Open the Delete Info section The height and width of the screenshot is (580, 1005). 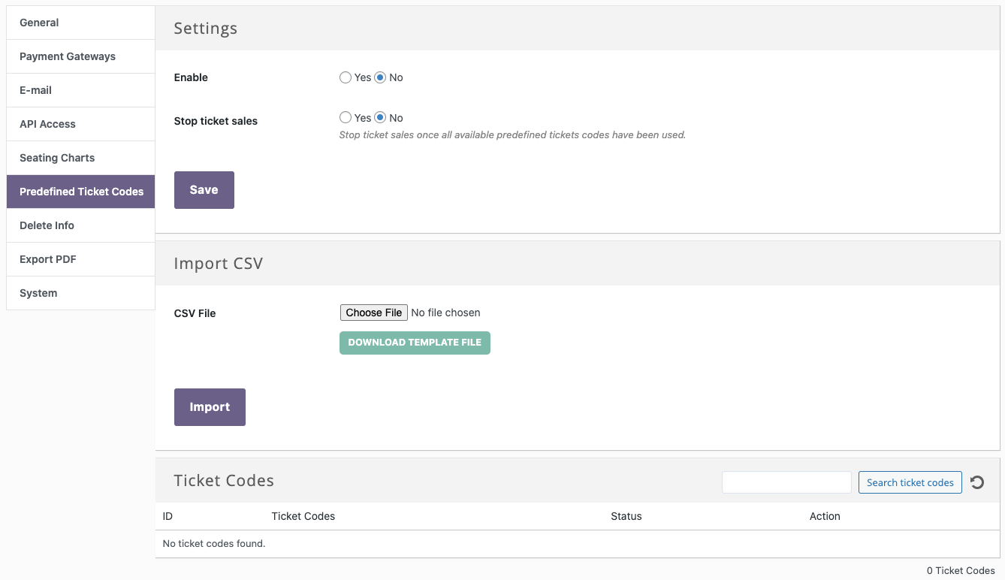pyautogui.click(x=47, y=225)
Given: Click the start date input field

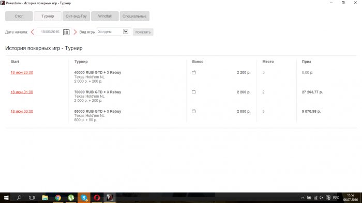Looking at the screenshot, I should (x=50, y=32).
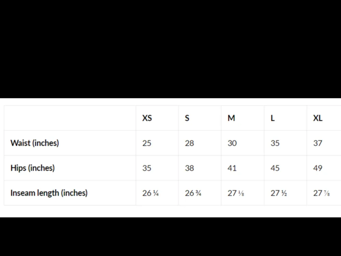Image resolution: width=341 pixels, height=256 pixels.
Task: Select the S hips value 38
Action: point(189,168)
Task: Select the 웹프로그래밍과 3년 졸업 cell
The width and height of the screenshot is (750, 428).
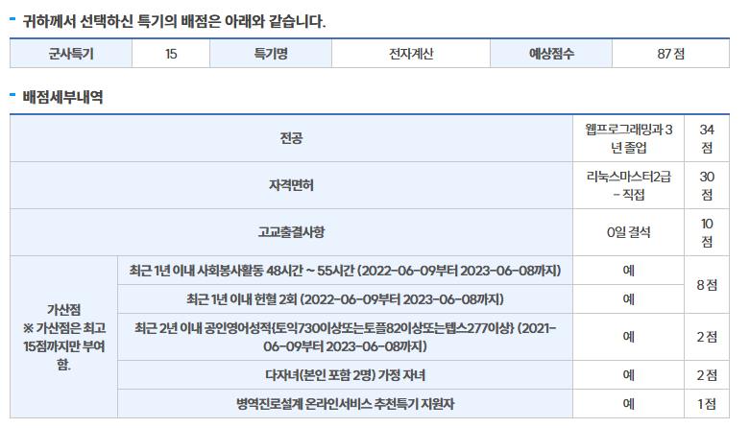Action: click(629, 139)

- **EXERCISE**:
The expected output is an exact retyping of the lines from the line with "Given: Click the start date input field" through the last line of the data, with both ends kept and the pictures dropped.

- **EXERCISE RESPONSE**:
Given: Click the start date input field

Looking at the screenshot, I should (x=50, y=32).
Image resolution: width=341 pixels, height=256 pixels.
Task: Select the S hips value 38
Action: point(189,168)
Task: Select the 웹프로그래밍과 3년 졸업 cell
The width and height of the screenshot is (750, 428).
Action: click(629, 139)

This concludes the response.